A Prologue and a Half
Play dead. Play dead. Play dead.
The wound at the back of her head is still leaking blood, but Leah Rebecca Overton blocks out the pain and cracks open her eyes. The light is dying, and far above her, leaves tremble in the wind. Other than the scrape of a shovel digging into earth, and the grunts of exertion from the man intent on burying her alive, it's deathly quiet. This woodland is in the depths of a vast, privately owned country estate, miles from the nearest road.
Another shovelful of dirt lands on her chest, and it takes everything she has not to flinch. Not yet, she tells herself. Play dead. She has to bide her time. Gather her strength before she acts.
No one will be coming to her aid. The cops aren't an option. Not in this rural county, where sheep and shotguns outnumber the residents, and secrets usually stay buried. And "usually" is the keyword here because pressing into her back are the skeletal remains of the poor soul she'd unearthed from this makeshift grave just seconds before she heard the roar of the gamekeepers' quad bikes. She could've run. Didn't. Knows what Jed, her mentor, would've said about her decision to stay and fight: "Why take unnecessary risks, girl?"
The answer's simple: Because it's who she is. It's who she's always been.
The odds had been against her but that was nowt new, and the shovel she'd brought along had come in handy. Took one of the men out with a blow to the throat. Sideswiped the second, enjoying the crunch of cartilage as his nose imploded beneath his balaclava. Would've dispatched the ringleader too if he hadn't snuck up behind her and slammed his shotgun into the back of her head, rendering her temporarily unconscious.
More dirt peppers her body, and she hears her assailant muttering, "Bye-bye, bitch."
Rage gives her the strength she needs, and she curls her fingers around the femur belonging to his previous victim. The time for playing dead is over.
Not finishing her off was his first mistake. Calling her a bitch will be his last.
That's how my mother began Overlooked, the sixth-and final-novel in her bestselling Private Investigator Leah Rebecca Overton thriller series.
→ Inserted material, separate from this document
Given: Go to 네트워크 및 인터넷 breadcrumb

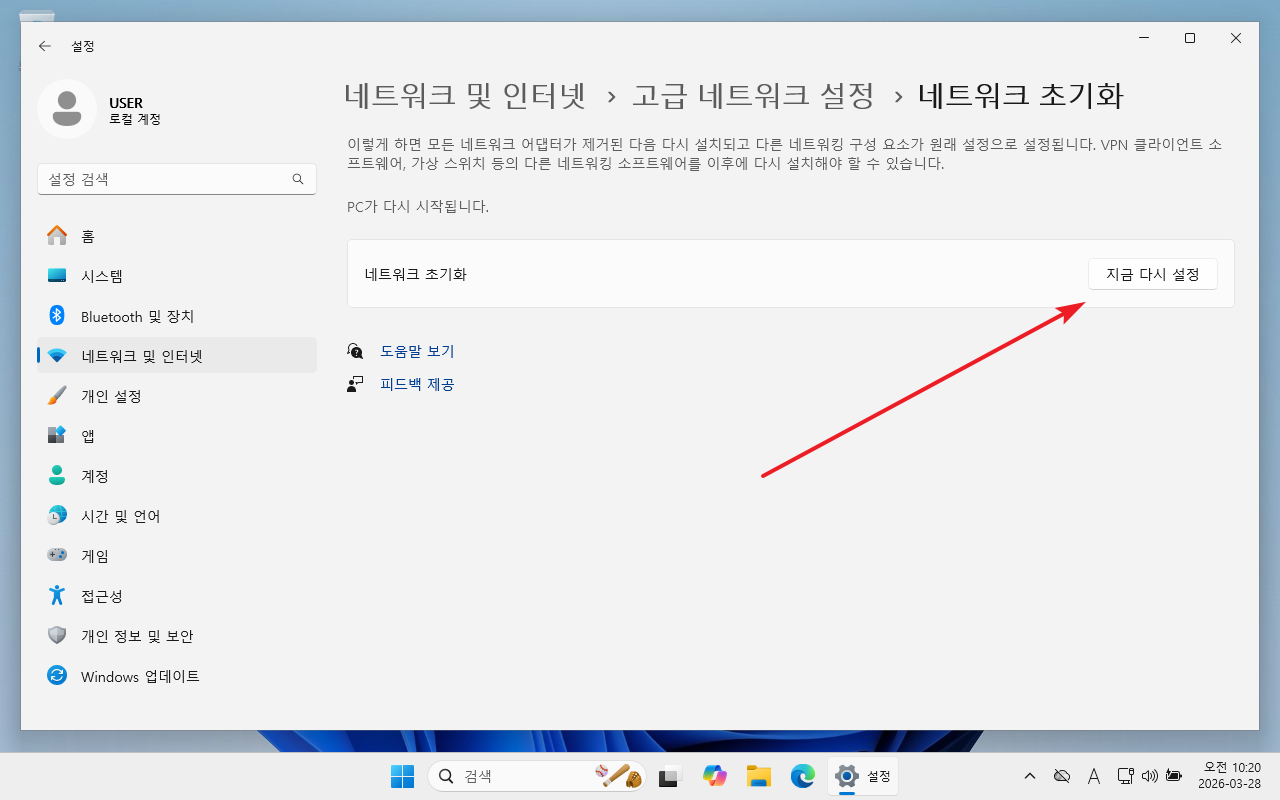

It's quite hard-hitting, isn't it? And no wonder, because "always begin a book with a bang" had been Mum's motto, and she'd followed this to a tee. For example, Book Three kicks off with a passenger plane crashing into Ilkley Moor, and in Book Four's prologue, Leah Rebecca Overton heroically slides her motorbike under the wheels of a malfunctioning self-drive to stop it from smashing into a Tesco Express.
For my mother's sake, I wish I could do that too (begin this book with a bang, I mean, not crash a Ducati into a runaway Tesla). But seeing as what happened to me was far more implausible, it's probably best if I stick to the truth.
Little Shop(pe) of Horrors
It all kicked off on an otherwise typical Monday morning in early autumn, four months after I'd made the fateful-and ultimately near-fatal-decision to move into my dead mother's cottage in rural Shropshire.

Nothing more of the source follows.